“The emancipation of the working class will only be achieved by the working class itself.” — Karl Marx
May 7, 2001
On May 1, 38 years after he helped carry out the Sunday morning bombing of the 16th Street Baptist Church in Birmingham, Thomas Blanton, Jr. was convicted of murdering the four girls who died in that blast. One of these girls was 11 at the time. The three others were 14 years old.
Blanton is only the second of the four prime suspects in the bombing to be prosecuted. Robert "Dynamite Bob" Chambliss was convicted in 1977 and died in jail 8 years later. Herman Cash died never having been charged. Bobby Frank Cherry is alive, but unlikely to be prosecuted, because he has been judged mentally incompetent to stand trial.
Douglas Jones, the prosecutor in Blanton's trial, told reporters, "They say that justice delayed is justice denied, and folks I don't believe that for a minute. Justice delayed is still justice, and we've got it here in Birmingham, Alabama."
Of course, the criminals who killed four young girls should have been tried and convicted.
But that's not the whole story. Because justice was delayed –and thus denied –for almost four decades by the very same federal government which always pretended to be the defenders of the black population against KKK-style violence. The most critical pieces of evidence were the two tape recordings made of Blanton on which he effectively admitted to the bombings.

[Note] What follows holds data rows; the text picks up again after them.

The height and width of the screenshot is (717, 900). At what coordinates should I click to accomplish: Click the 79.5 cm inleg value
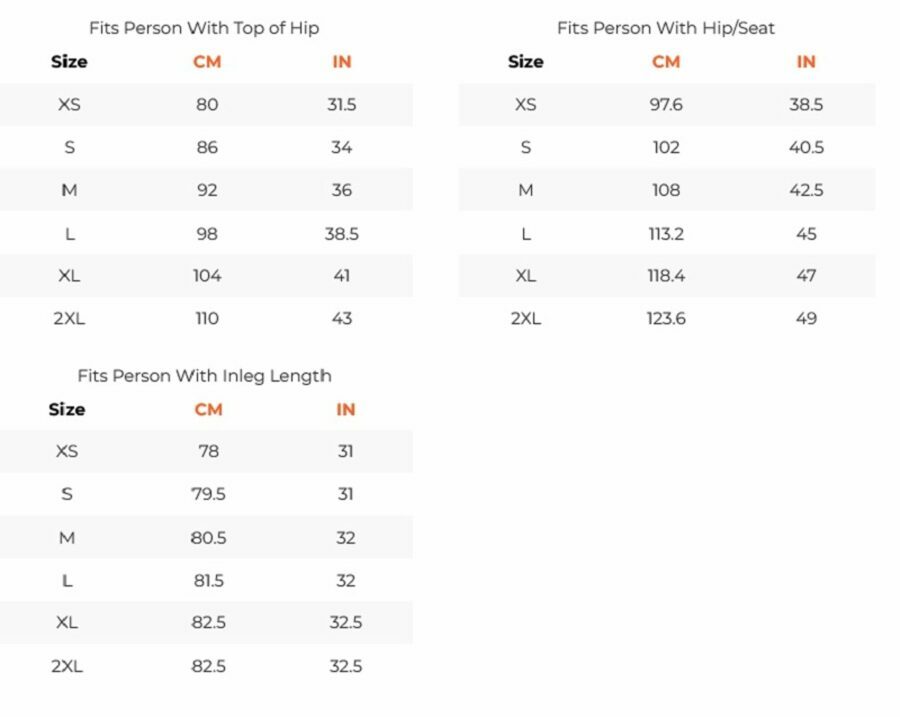coord(208,494)
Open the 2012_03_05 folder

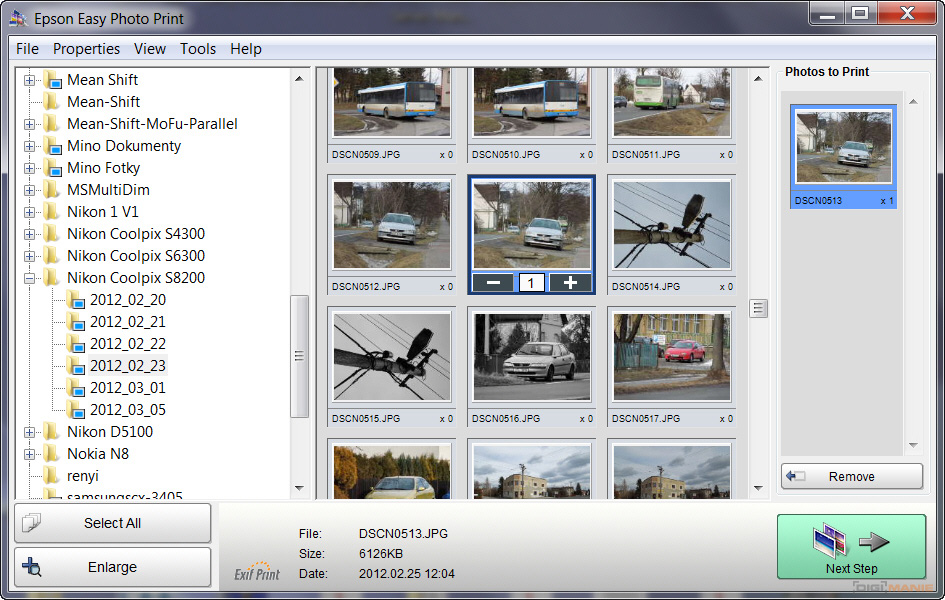tap(127, 410)
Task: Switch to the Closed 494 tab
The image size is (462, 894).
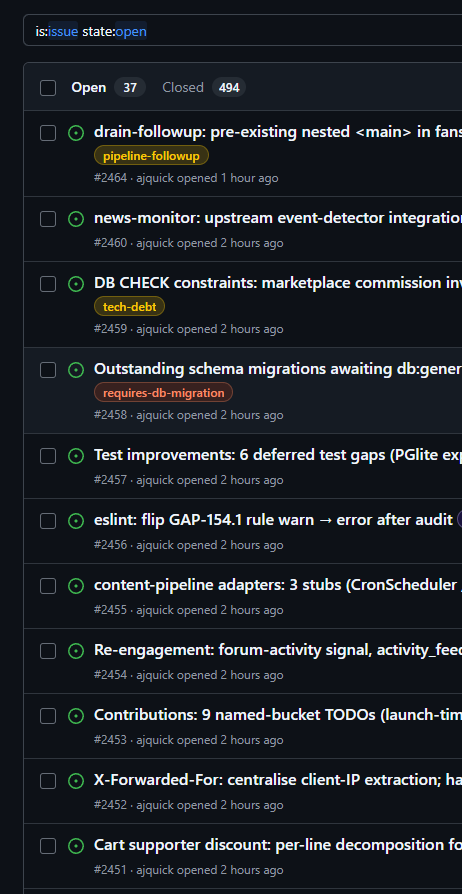Action: 204,87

Bill Baxley, the former attorney general of Alabama who prosecuted Bob Chambliss in 1977, revealed that in 1977 the FBI denied the existence of any such evidence.

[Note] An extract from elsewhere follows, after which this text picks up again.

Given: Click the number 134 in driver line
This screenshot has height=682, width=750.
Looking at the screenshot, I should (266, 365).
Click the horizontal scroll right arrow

Baxley says that if the FBI hadn't hidden these recordings from him during his investigation in 1977, he would have succeeded in putting both Blanton and Cherry in jail along with Chambliss back at that time –24 years ago.
In fact it goes further back than 1977. The FBI had these tapes ever since they were made in 1964. In all these years since 1964, there were hundreds of other victims of KKK violence in the South.

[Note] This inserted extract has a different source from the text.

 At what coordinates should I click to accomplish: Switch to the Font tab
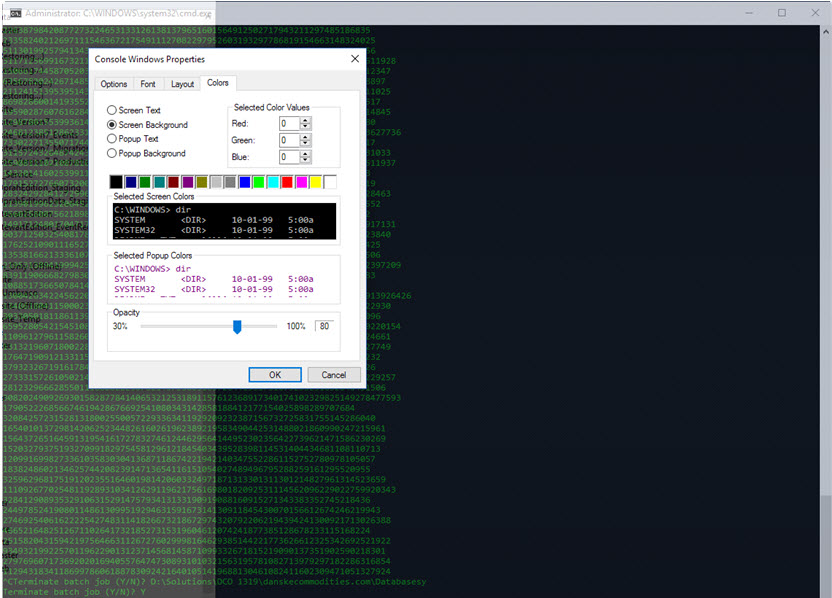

If there had been a government prosecution in 1964 –how many of those other victims might never have been killed? If the cowards who made up the KKK knew at the time that they would have to pay the price for their violence, would they have been so ready to kill, maim and terrorize?
The FBI may try to pretend it was simply protecting its informants so as to gather more information. For what? Not to prosecute when it would have made a difference.
Decades later proof surfaced that the FBI was aware in advance, not just afterwards, of many of the killings that took place. It did nothing to warn the intended victims of these plans. Nothing to offer them protection. Nothing to foil the plans.
Yes, the FBI and federal government finally did move to a prosecution in the assassination of Martin Luther King Jr. in 1968 –but not until cities were burning, not until the black population went into the streets to put an end to the violence and indignities which they had suffered. (But even here there's a big question whether the real killers were prosecuted. The family of Martin Luther King says no.) It was not the FBI which offered the black population protection. It was the black population themselves.
Long before the courts and prosecutors, federal and state, moved to pretend they would do something –the black population had beaten back the cowards of the KKK and taken justice for themselves.